Air Cured Tuna Loin with Set Almond Milk and Roast AlmondJo and Cookie had this. Jo really loved it, she thought the tuna went surprisingly well with the crunch of roasted almonds.
Pork Stuffed Calamari with Squid Ink Dressing
Carolyn had this. She said it tasted delish. “The pork melts in your mouth and the calamari was succulent”
Air Dried Wagyu with Poached Egg and Truffle Foam
Movida’s signature dish. Think the waiter mentioned it was dish of the year in 2007. We were told to break the poached egg and swirl it in the truffle foam. Eating it was awkward. I found that runny egg and swhooshy foam is difficult to plop on top of a paper-thin piece of cured wagyu. It was quite fascinating in flavour and texture but I wasn’t sure if I liked it overall. However, I did find the truffle foam quite delicious. Hope it’s real truffles and not truffle-flavoured oil.
Char Grilled Octopus with Ajo Blanco, Radish and Cucumber
This was my favourite racione. The octopus was delicately grilled and its flesh was soft and perfectly seasoned with sea salt and a tangy light dressing. The portion size was also substantial. Jo prefers octopus with a firmer, springier texture and wasn’t as fond of this dish.
Carillera de Buey
Slowly Braised Beef Cheek in Pedro Ximenez on Cauliflower Puree
Jo mentioned that the beef here was quite reminiscent of a Chinese dish. I gave it a poke, the meat falls apart with the prod of a fork. Very soft and tender. It had a lavish burnt sweetness to it. But I could see what Jo meant, the beef seasoning reminded me of Hong Shao Rou, a Chinese dish where meat is braised with dark soy, sugar and 5-spices. We found this dish very very rich. Beef is already a heavy meat. Add to that a sweet seasoning and a cream-rich cauliflower puree, thats one hefty serving of richness.

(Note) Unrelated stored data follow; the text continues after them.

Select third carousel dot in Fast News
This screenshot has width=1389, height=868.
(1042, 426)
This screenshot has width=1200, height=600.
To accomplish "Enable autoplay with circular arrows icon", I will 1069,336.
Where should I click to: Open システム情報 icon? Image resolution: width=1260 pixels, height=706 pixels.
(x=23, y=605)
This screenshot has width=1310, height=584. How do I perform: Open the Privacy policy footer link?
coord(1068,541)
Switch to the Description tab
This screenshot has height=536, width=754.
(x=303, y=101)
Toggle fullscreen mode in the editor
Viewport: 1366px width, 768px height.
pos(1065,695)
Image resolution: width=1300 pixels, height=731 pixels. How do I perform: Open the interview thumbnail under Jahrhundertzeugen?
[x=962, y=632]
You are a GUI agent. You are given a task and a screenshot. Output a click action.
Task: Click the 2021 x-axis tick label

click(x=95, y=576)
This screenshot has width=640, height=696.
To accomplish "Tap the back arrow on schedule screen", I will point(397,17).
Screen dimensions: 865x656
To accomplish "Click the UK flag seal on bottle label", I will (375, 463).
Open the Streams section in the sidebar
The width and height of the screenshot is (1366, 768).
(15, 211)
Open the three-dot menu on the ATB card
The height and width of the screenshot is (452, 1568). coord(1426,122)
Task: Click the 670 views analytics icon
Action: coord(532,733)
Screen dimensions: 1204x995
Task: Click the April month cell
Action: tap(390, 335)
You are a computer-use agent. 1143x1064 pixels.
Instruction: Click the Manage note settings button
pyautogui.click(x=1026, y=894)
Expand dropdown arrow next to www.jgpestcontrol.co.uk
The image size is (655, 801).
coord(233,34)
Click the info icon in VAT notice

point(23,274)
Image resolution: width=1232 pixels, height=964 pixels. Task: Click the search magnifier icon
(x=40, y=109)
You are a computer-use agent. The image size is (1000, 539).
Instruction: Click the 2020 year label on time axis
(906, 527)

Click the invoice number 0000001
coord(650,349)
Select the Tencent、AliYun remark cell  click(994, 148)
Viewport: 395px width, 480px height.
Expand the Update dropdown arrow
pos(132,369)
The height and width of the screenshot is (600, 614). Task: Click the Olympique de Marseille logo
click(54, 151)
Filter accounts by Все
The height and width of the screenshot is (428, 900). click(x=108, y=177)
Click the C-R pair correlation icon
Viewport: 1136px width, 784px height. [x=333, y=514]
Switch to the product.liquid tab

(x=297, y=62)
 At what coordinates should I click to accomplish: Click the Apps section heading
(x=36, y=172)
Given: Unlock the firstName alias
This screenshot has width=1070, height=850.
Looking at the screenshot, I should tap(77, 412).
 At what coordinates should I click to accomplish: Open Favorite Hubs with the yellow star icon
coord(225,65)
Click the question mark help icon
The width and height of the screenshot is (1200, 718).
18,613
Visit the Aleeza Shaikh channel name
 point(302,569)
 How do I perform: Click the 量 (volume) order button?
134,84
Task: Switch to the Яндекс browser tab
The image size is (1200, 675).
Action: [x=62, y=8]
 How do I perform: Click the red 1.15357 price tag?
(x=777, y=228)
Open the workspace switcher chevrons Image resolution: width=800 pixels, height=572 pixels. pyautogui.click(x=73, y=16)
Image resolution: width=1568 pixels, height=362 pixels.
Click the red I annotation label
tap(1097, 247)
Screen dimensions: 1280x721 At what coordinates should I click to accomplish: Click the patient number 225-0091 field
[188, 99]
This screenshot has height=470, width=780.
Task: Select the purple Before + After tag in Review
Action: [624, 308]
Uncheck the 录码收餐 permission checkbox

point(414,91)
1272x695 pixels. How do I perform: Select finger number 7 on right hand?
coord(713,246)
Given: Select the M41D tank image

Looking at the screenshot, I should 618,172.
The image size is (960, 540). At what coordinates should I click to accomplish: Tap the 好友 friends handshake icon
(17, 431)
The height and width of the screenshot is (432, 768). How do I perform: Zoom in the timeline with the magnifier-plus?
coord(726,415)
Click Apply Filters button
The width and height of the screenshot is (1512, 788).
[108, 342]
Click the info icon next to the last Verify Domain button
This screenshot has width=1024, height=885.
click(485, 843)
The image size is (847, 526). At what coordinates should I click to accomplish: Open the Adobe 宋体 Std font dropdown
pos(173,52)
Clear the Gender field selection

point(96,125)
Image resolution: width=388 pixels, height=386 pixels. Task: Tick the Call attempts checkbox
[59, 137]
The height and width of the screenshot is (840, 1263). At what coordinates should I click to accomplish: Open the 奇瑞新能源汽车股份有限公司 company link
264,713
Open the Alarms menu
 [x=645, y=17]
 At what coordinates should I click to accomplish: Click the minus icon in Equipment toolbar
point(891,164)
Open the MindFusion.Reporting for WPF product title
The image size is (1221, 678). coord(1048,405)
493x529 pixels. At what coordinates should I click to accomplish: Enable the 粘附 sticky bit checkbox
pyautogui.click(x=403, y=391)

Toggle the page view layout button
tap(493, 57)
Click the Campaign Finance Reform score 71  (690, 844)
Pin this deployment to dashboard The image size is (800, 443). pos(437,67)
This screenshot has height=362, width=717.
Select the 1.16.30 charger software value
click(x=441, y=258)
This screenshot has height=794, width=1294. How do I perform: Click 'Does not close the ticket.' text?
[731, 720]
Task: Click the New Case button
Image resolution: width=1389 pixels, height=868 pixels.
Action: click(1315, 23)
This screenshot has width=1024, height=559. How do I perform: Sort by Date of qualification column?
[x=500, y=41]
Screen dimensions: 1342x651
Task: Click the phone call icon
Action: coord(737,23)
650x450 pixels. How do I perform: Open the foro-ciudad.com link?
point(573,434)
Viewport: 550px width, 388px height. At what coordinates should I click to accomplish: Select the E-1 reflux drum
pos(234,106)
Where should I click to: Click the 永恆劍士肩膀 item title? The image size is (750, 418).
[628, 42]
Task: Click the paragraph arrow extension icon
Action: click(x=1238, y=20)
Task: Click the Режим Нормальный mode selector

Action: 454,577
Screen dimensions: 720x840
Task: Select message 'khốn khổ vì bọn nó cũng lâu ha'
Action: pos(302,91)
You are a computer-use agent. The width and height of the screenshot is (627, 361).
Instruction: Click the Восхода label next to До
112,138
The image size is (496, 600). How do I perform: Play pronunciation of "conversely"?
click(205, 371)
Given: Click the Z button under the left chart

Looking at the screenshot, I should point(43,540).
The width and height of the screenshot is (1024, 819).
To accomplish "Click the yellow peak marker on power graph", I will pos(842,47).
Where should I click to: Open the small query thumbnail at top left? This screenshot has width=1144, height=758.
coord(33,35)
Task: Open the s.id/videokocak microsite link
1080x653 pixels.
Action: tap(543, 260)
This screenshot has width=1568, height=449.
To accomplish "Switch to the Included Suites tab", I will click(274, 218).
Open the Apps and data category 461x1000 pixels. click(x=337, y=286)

Another winner. Jo and I loved it. The ganache, when broken, spilled out a deeply delicious hot dark chocolate. I love a good chocolate fondant, and this one was almost as good as Madame Sou Sou’s.
We had a very pleasant time here and the service was great. This bar is fashionable, edgy and offbeat. I think it has a modern take on tapas and I’m sure the wine list should be good. The food generally tends to leans toward the rich side. When I went home, I silently agreed with my boss, who described his experience at Movida as “it felt like all the tapas you had were fighting against each other in your tummy, churning in a sea of rich food.”